The clinical implications for orthodontic treatment of patients with Muenke and Saethre-Chotzen syndromes or TCF12-related craniosynostosis lie in the high prevalence of smaller dental arch dimensions and posterior crossbites that should be seen in relation to craniosynostosis. In a case series of CT scans in healthy children that were undergoing rapid palatal expansion, it was shown that the maxillary sutures were expanded and the maxillary molars were inclined [28]. Therefore, orthodontic expansion of the maxilla should be done with care to prevent inclination of molars.

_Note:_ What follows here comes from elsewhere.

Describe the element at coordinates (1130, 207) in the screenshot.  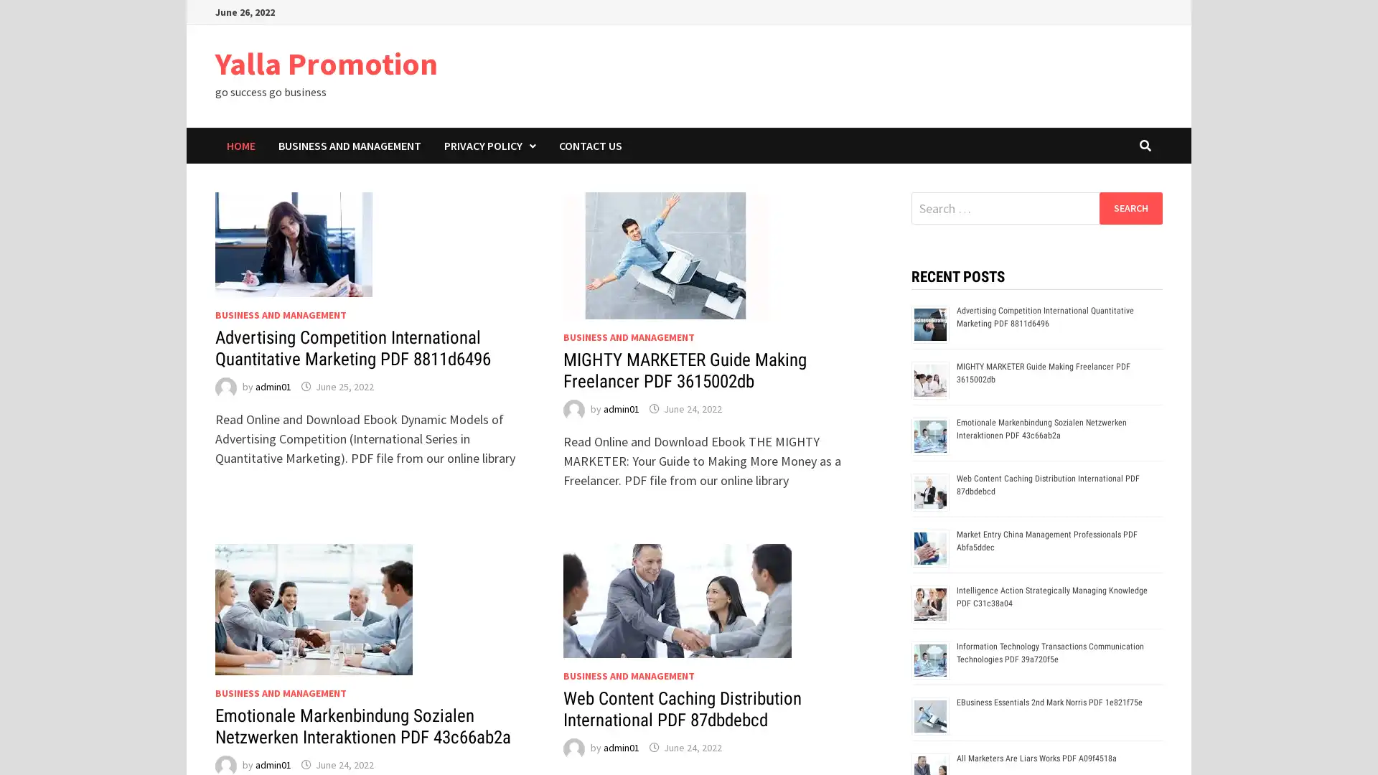
I see `Search` at that location.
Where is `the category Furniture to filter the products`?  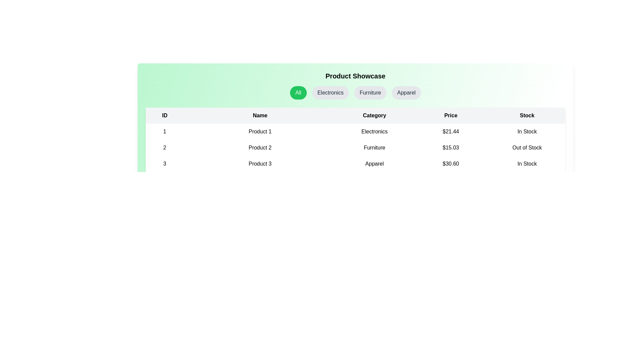
the category Furniture to filter the products is located at coordinates (370, 93).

To gain better understanding of the sutural involvement in the midface and support treatment capabilities of medical and dental specialists in these patients, we suggest the concentration of patients with Muenke and Saethre-Chotzen syndromes or TCF12-related craniosynostosis in specialized teams for a multidisciplinary approach and treatment.

Conclusion

In this study, we showed that the maxilla and mandible in Muenke and Saethre-Chotzen syndromes or TCF12-related craniosynostosis are smaller in the transverse dimension compared to those of the control group. The analyzed deviant transverse and sagittal ratios indicate that Muenke patients have an abnormal intermaxillary relationship. However, the ratios seen in Saethre-Chotzen syndrome or TCF12-related craniosynostosis suggest that these patients have a more normal growth pattern compared to Muenke patients. Additionally, the AD in both jaws of patients with Saethre-Chotzen syndrome or TCF12-related craniosynostosis was not statistically significantly smaller compared to those of the control group.